The exercise
In the lines below, change every "Image resolution" to "Screen size" and keep everything else the same. Leave the pictures out of your answer.

Material to process
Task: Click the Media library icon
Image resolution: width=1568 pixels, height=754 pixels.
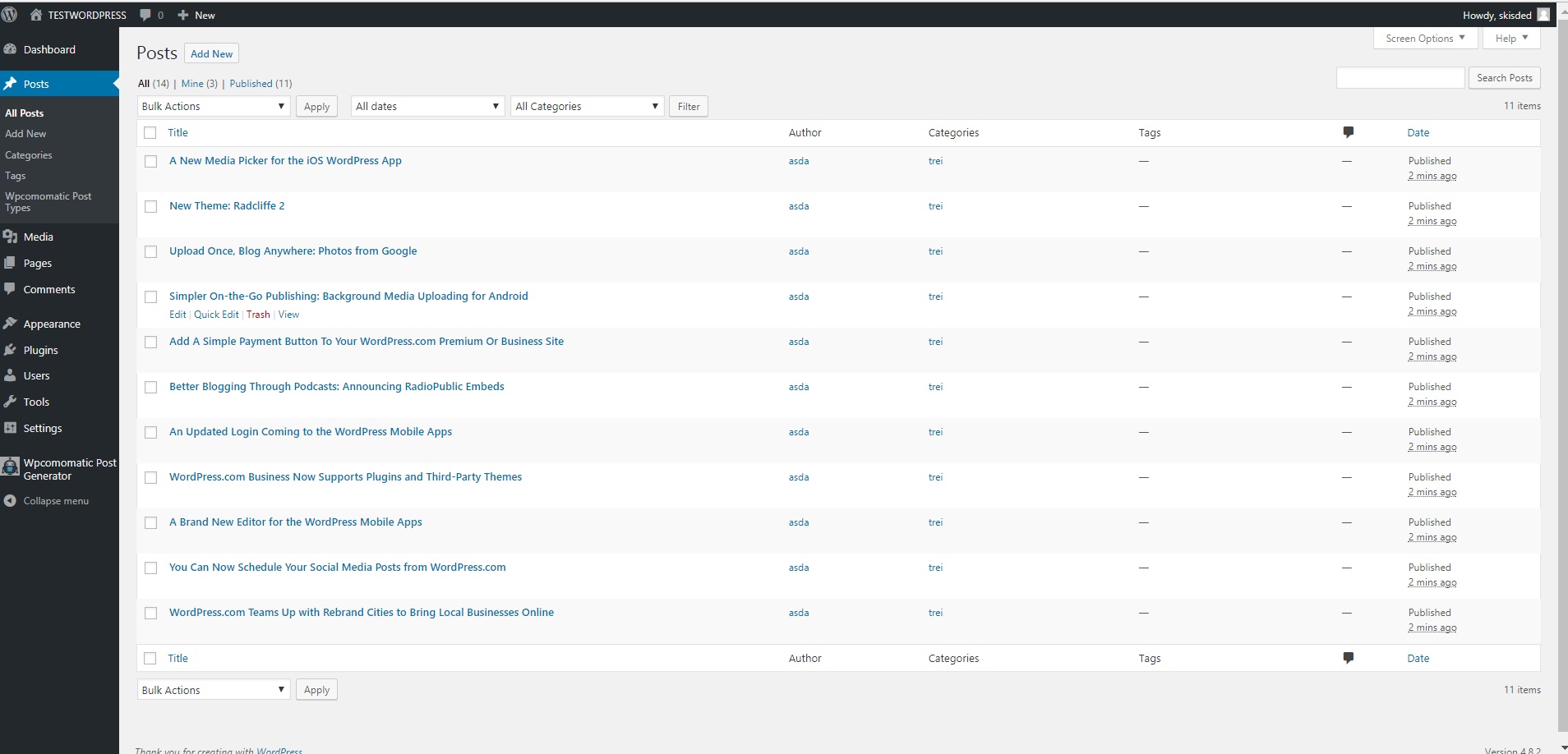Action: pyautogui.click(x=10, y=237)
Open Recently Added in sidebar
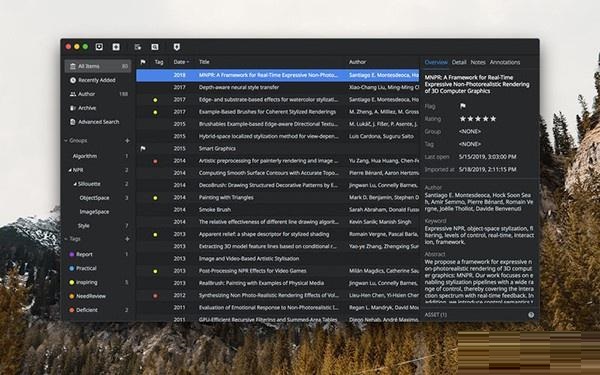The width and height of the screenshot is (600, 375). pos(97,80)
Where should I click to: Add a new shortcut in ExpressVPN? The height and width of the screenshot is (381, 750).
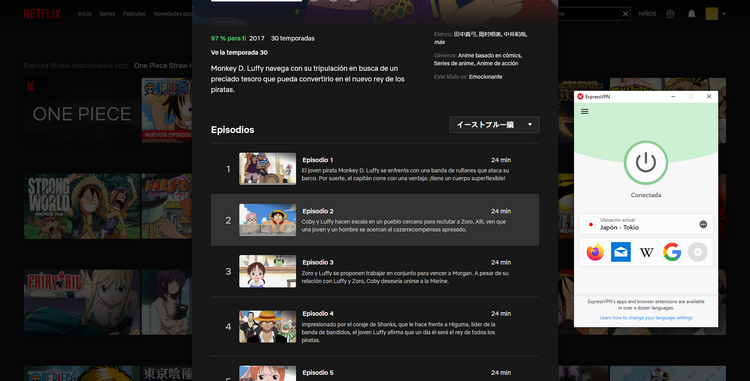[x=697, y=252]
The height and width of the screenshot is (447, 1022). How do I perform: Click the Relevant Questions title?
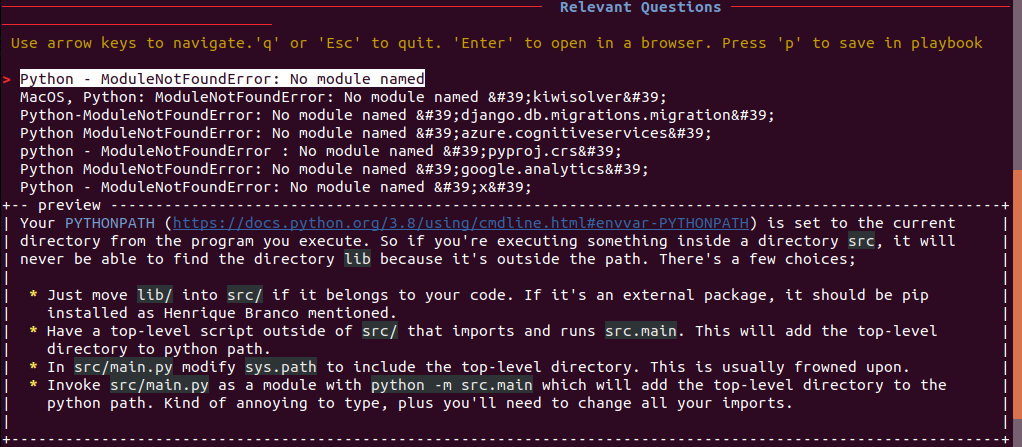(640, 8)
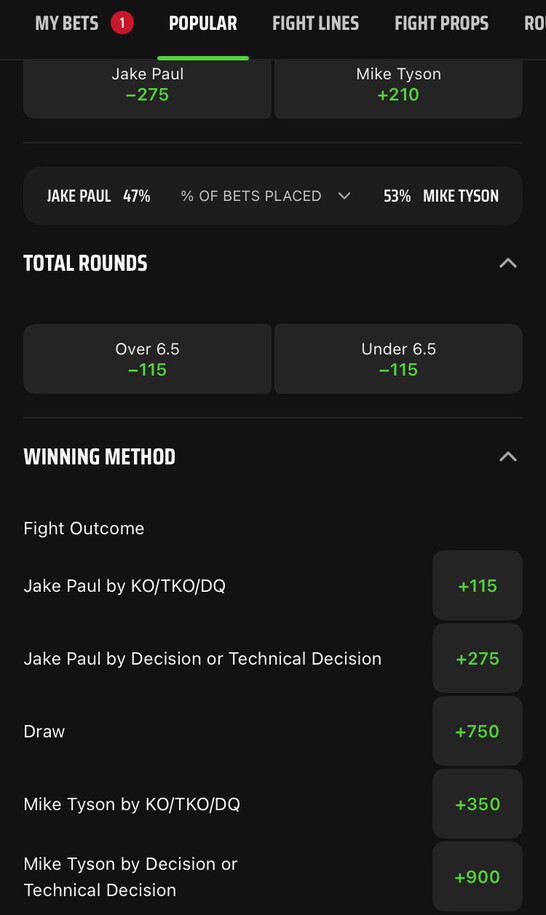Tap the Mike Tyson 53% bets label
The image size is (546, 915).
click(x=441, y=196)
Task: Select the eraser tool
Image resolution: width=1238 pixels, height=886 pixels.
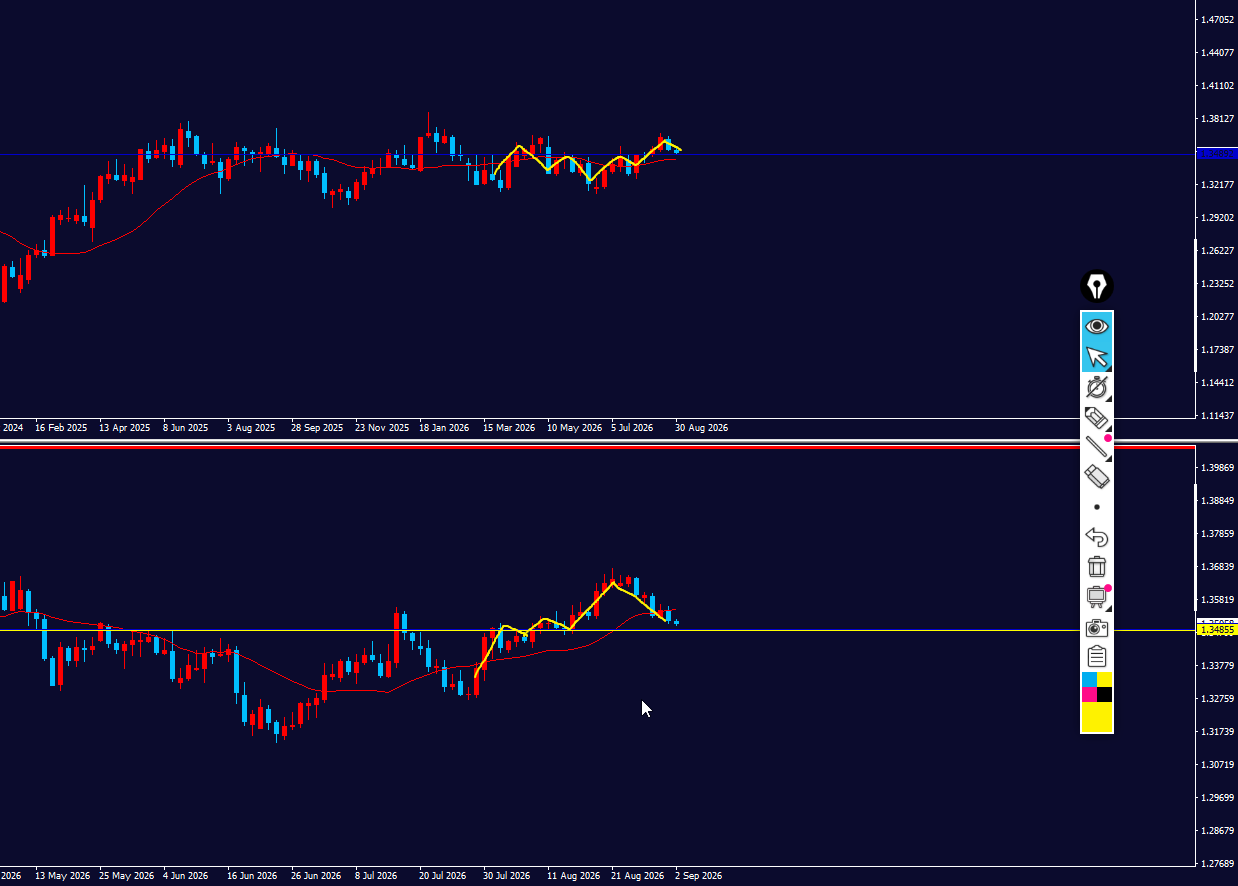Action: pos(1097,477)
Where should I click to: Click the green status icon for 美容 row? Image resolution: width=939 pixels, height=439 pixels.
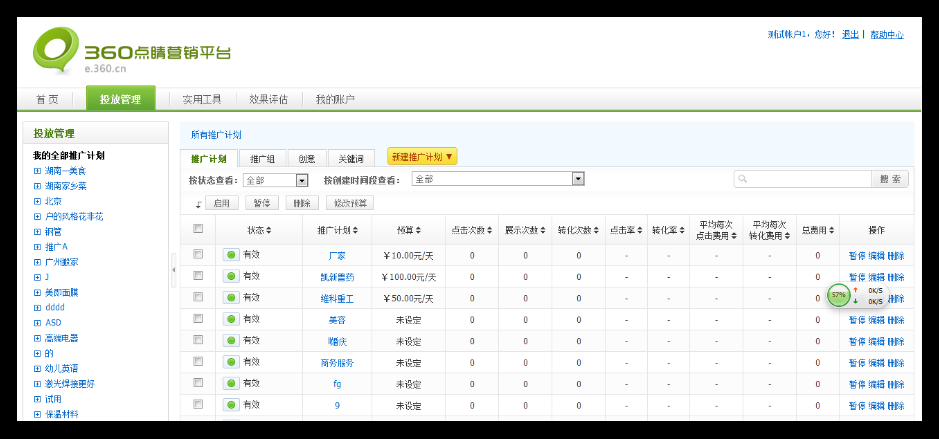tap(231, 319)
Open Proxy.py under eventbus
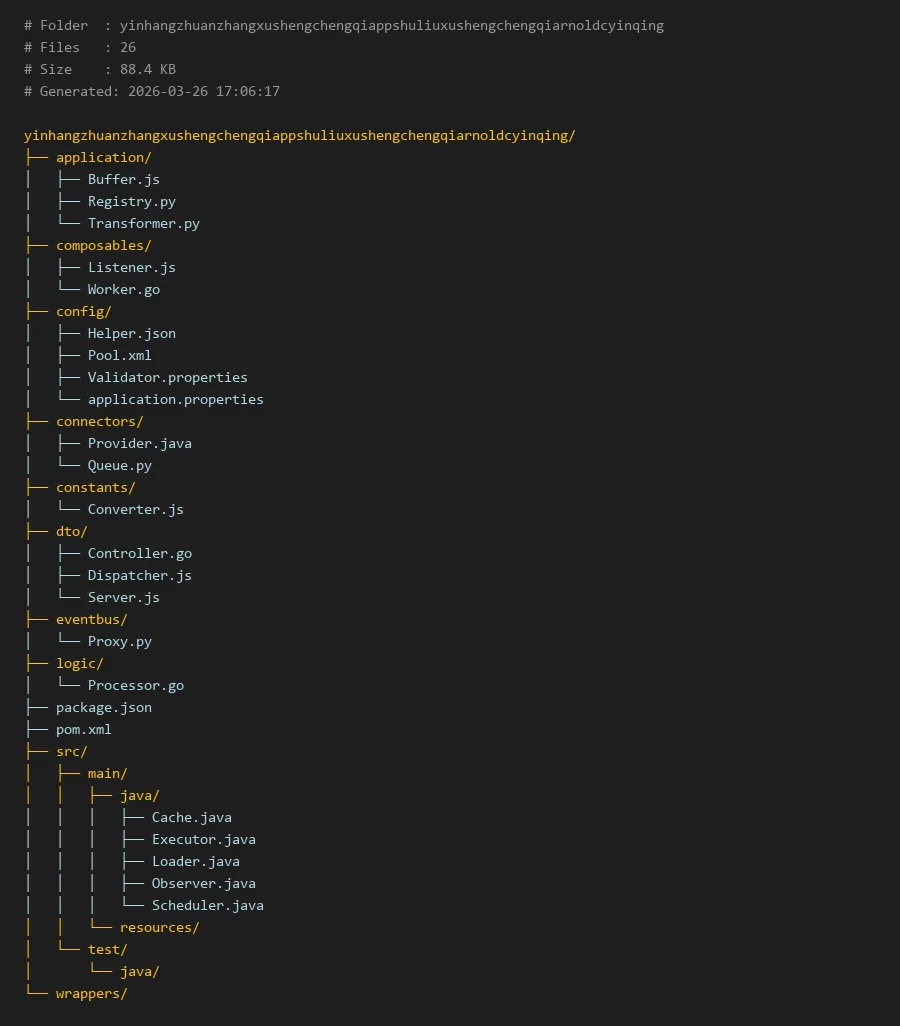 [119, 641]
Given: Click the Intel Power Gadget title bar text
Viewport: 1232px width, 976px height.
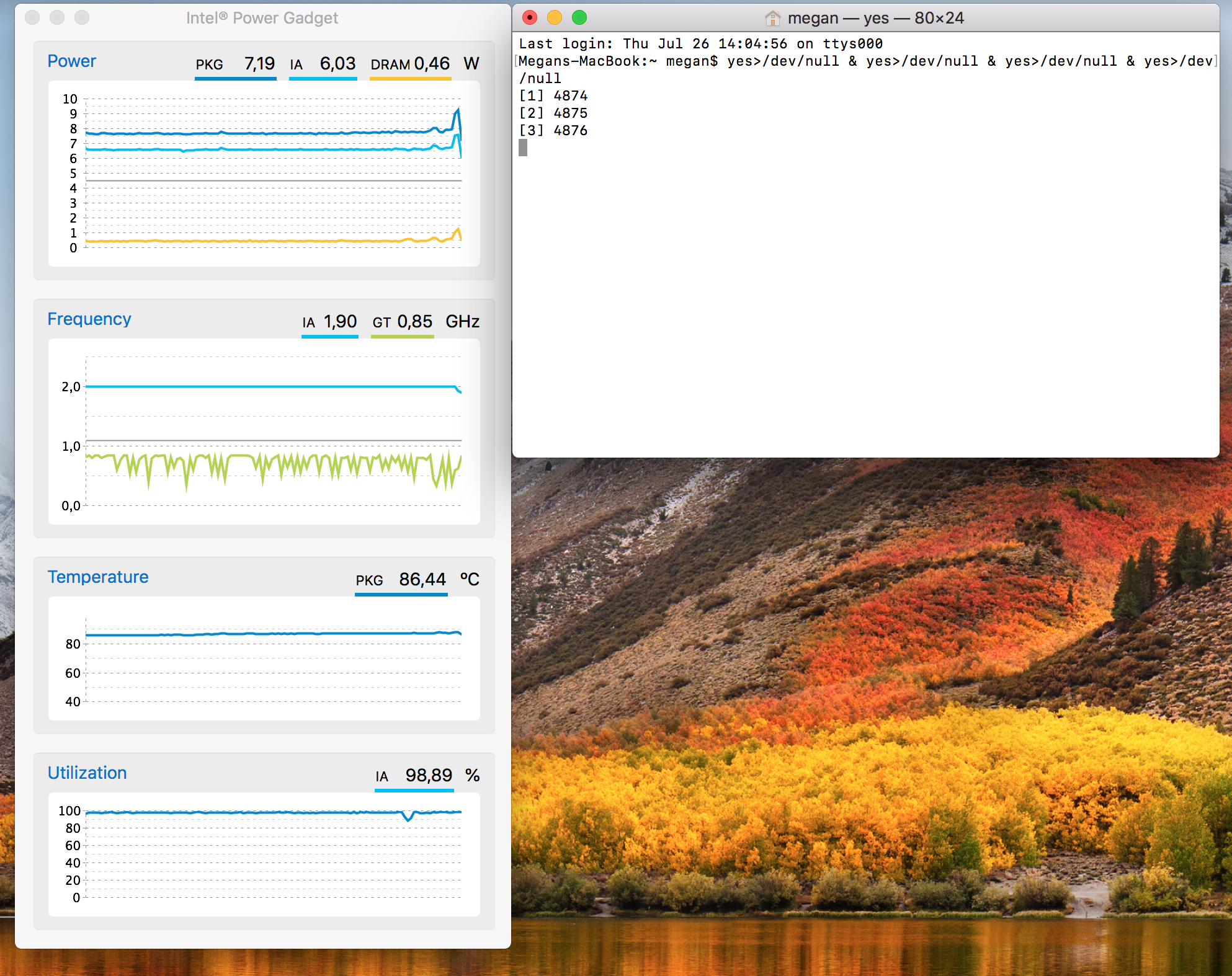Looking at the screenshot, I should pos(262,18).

Response below
Task: Click the Media library icon
Screen size: width=1568 pixels, height=754 pixels.
Action: pyautogui.click(x=10, y=237)
Open Recently Added in sidebar
The width and height of the screenshot is (600, 375). pos(97,80)
Where should I click to: Add a new shortcut in ExpressVPN? The height and width of the screenshot is (381, 750).
[x=697, y=252]
The height and width of the screenshot is (447, 1022). How do I perform: Click the Relevant Questions title?
(640, 8)
Tap the Mike Tyson 53% bets label
The image size is (546, 915).
click(x=441, y=196)
Task: Select the eraser tool
Screen size: width=1238 pixels, height=886 pixels.
Action: pos(1097,477)
Where should I click to: Click the green status icon for 美容 row? Screen size: width=939 pixels, height=439 pixels.
tap(231, 319)
Open Proxy.py under eventbus
 [119, 641]
Given: Click the Intel Power Gadget title bar text
Viewport: 1232px width, 976px height.
Looking at the screenshot, I should pos(262,18).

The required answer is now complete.